A number of alternative strong opioid analgesics are available which have their place in palliative care:
| Morphine & similar drugs | Morphine Diamorphine Hydromorphone Oxycodone |
| Fentanyl & similar drugs | Fentanyl Alfentanil Sufentanil |
| Methadone | Methadone |
| Intermediate weak-strong opioid | Tramadol |
| Other opioids occasionally used | Dextromoramide Phenazocine Buprenorphine |
| Not recommended | Pethidine |
Differences between these drugs are not fully understood, but include patient factors and drug factors. In clinical practice they may be divided into:
Oxycodone and hydromorphone, like morphine and diamorphine, are available in a wide range of doses in normal (4-hourly) and slow-release oral preparations. They can be used by CSCI, although neither are routinely available in injection form in the UK at present.
Although there may be small intrinsic differences between the side-effect profiles of these drugs (e.g. hydromorphone appears to cause less pruritus than morphine overall), inter-individual variability seems to be a greater factor in determining the clinical picture. Substituting one of these drugs for another may reduce side-effects in up to 75% of selected individuals.[1]
Oxycodone and hydromorphone may cause less toxicity than morphine in patients with renal failure, but neuro-excitatory side-effects are reported.

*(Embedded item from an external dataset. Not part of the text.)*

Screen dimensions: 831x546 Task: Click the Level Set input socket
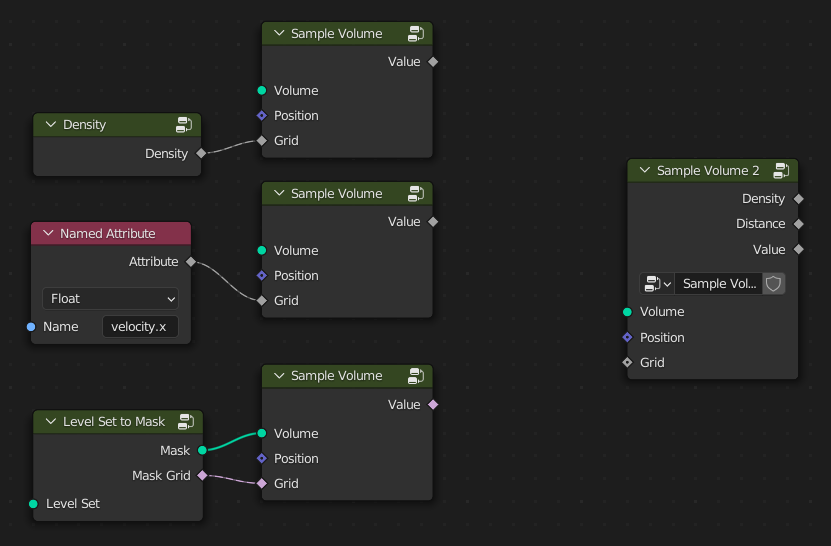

Fentanyl and its analogues (alfentanil, sufentanil and remifentanil) are selective μ-receptor agonists, unlike morphine. They cause less sedation, cognitive impairment and constipation than morphine-like drugs. They are largely inactive orally because of high first-pass hepatic metabolism, but can be used by transdermal patch, oral lozenge (buccal absorption) or CSCI.
Fentanyl does not appear to accumulate and cause toxicity in renal failure.
Methadone is an agonist at the μ- and δ-opioid receptors, and also an NMDA receptor antagonist and monoamine reuptake inhibitor. These actions make it a useful treatment for neuropathic and other pain states not fully responsive to morphine. However, it has a long and variable elimination half-life, making it difficult to use safely, and should be reserved for neuropathic, ischaemic or inflammatory pain, or use as third- or fourth-line opioid.
Tramadol may be classed somewhere between the weak and strong opioids. It has additional pharmacological actions to its opioid effects. It is not classed as a 'controlled drug' which has some practical advantages for its prescribing.
Pethidine has a short duration of action, and when given regularly, active metabolites accumulate and can cause convulsions. Causes more dysphoria than morphine. Best avoided.
Dextromoramide is a short acting opioid that is occasionally used for incident pain that can be predicted e.g. painful dressing changes.
Most other opioid analgesics are too limited in their range of preparations, doses available, or routes of administration to have any routine place in cancer pain.
This practice is known as opioid rotation or opioid substitution.
In daily clinical practice rotation to another opioid should be required in less than 2-3% of cases.[2]
| Able to take oral medication | Unable to take oral | |
| Pain well controlled and stablea | Fentanyl transdermal patch | Fentanyl transdermal patch |
| Pain uncontrolled or unstable | Oxycodoneb | Fentanyl CSCI (or alfentanil) - convert to patch when stable. Oxycodone CSCI suitable if available. |
a Also for patients starting strong opioid whose pain has increased slowly over time, is mild to moderate, and fairly stable.
b Evidence is strongest for hydromorphone as causing less pruritus than morphine.[3,4]
Metabolites of morphine accumulate in renal failure and can cause neurotoxic side effects such as myoclonus and confusion.[6,7] Fentanyl is mainly eliminated by hepatic metabolism to inactive metabolites, and case reports support its use in renal failure with less toxicity.
Oxycodone and hydromorphone do have active metabolites that are renally excreted, and their value in renal failure is less clear. However, case reports suggest they may be better than morphine, at least in individual patients switched from morphine.